------ TEXTE FOURNI ------
J-02-160
INJONCTION DE PAYER – Fondement contractuel de la créance Exclusion des CREANCES NEES DES contrats de travail.
L’Acte uniforme sur le recouvrement des créances n’est pas applicable au paiement de sommes d’argent trouvant leur origine dans l’exécution d’un contrat de travail, lequel ressortit à la compétence du tribunal du travail.
Article 1 AUPSRVE
Article 2 AUPSRVE
Article 4 AUPSRVE
(Cour d’Appel Abidjan, arrêt n° 126 du 23 février 2001, SDA c/ Kouassi Tiémelé Marc et deux autres).
COUR D'APPEL d'Abidjan – Côte d’Ivoire
chambre civile et commerciale
Audience du Vendredi 23 Février 2001
Affaire : S.D.A.
(KANGA-OLAYE et Associés)
contre
KOUASSI TIEMEL Marc et deux autres
(Me COULIBALY NANBEGUE Désiré).
------ DONNÉES SOURCES ------
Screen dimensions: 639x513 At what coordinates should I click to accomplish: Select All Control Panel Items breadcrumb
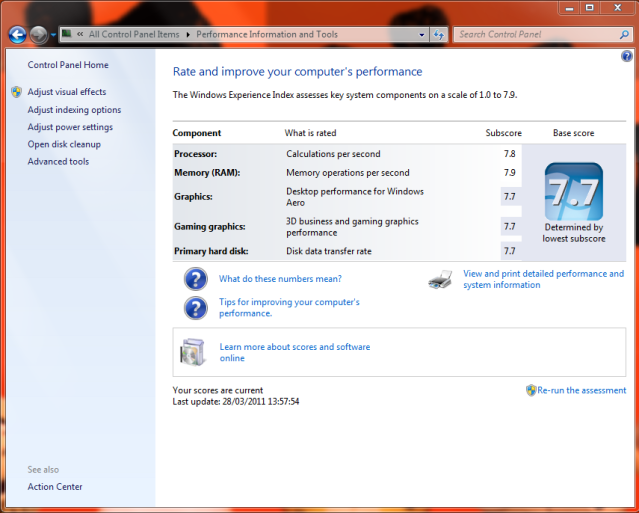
------
* [TÂCHES À RÉALISER]
a) Imprimez le passage du texte sur l'injonction de payer qui commence par « L’Acte uniforme sur » et se termine par « COULIBALY NANBEGUE Désiré). ».
b) D'après le texte sur l'injonction de payer, quelle juridiction est compétente pour le paiement de sommes issues de l'exécution d'un contrat de travail ?

* [LES RÉPONSES]
a)
L’Acte uniforme sur le recouvrement des créances n’est pas applicable au paiement de sommes d’argent trouvant leur origine dans l’exécution d’un contrat de travail, lequel ressortit à la compétence du tribunal du travail.
Article 1 AUPSRVE
Article 2 AUPSRVE
Article 4 AUPSRVE
(Cour d’Appel Abidjan, arrêt n° 126 du 23 février 2001, SDA c/ Kouassi Tiémelé Marc et deux autres).
COUR D'APPEL d'Abidjan – Côte d’Ivoire
chambre civile et commerciale
Audience du Vendredi 23 Février 2001
Affaire : S.D.A.
(KANGA-OLAYE et Associés)
contre
KOUASSI TIEMEL Marc et deux autres
(Me COULIBALY NANBEGUE Désiré).

b) Le tribunal du travail.